Sunday, 30 March 2008

Measles or vaccination - the Egyptian view of islamist politics

Have had fascinating talks with a colleague from Egypt this afternoon. It was one of those lunchtime discussions which just ran on and on until we suddenly looked at our watches and saw it was 5pm.

In essence, he likens the threat posed in his country by radical islamist parties (and how to deal with them) as being like a choice between measles and vaccination.

In deciding how to handle the threat posed, he says that the dilemma for the mainstream parties - and he includes the Government and main opposition - is whether to engage with the islamists or not. He argues very forcefully for engagement and he holds regular public debates with the islamists.

His view is that to engage with them is the vaccination approach. You try to counter the disease so that, although there may be isolated cases, the widespread outbreak of the virus never happens. The alternative is not to engage and risk a pandemic which will take many generations to get over. You might be lucky of course and it may never happen, but the chances are that it will and you will have done nothing to stop it.

He goes further with his comparisons, describing the 'ROMification' of the young islamists. He says that many of them have been so brainwashed that they have lost the power of reasonable thought. They can only store ideas and parrot them back - like a computer with ROM memory. For rational thought a human needs the equivalent of RAM memory - the ability to process new data. His fear is that a whole generation has been lost and it may be a long while before a new set of young people can be debated with.

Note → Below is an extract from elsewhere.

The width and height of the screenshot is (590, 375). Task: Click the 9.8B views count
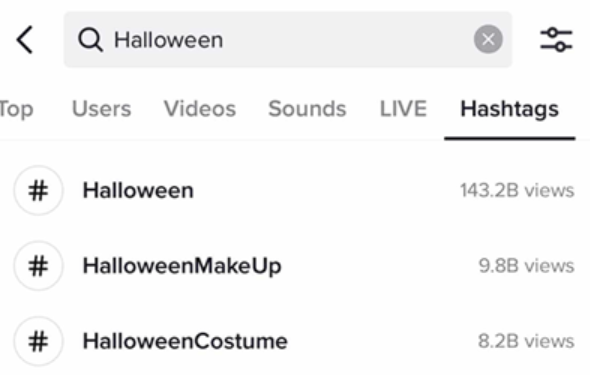pos(526,266)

So why engage at all if these people are lost. There is particularly the danger that the liberals will be lumped into the same basket as people like Bush. His view is that this is a problem. But to refuse to debate risks the islamists starting a debate for themselves with people who are even more extreme - in Egypt they are the jihadis. A debate between violent and non-violent islamists will result in victory for the the more reasonable sounding group. But you still end up with islamists.

As for the George Bush problem, the argument is that George Bush effectively started a debate (ok, not a debate, a war) with the jihadis. By engaging with them on their terms (armed conflict) he gave them credence they do not deserve.

The additional dilemma comes with the problem of what to do if the islamists win an election. What is to stop them changing the constitution so fundamentally as to talibanise the country? His argument is that they would seek to persuade the islamists to sign up to an agreement with the fundamentals of elections and the rule of law. Even if you cannot get that, he says, by their very engagement in debate and through their participation in elections they have, de facto, agreed to the concept of elections and the constitution that goes along with them.

I'm not sure that I go along with the argument entirely, but it made for an interesting discussion. If you do accept it then it has some parallels for the UK. Should we in the UK debate with those who argue for sharia law or with the BNP.

On another note, he points to the crucial nature of Egypt in world politics and suggests that the islamist movement in the country is one which the world should be taking seriously. He points out that 1953 and the Suez crisis led to the effective end of empires; that 1972 saw the beginning of the end of Soviet control way before the fall of the Berlin Wall and that 1978 was the turning point for the recognition by Arab countries of the state of Israel. His characterization is the Egypt in world affairs is the same s the Middle East in the game of Risk. In order to win the game, a player needs to take and hold that territory.

As I say, a very interesting lunch. Arguments welcome!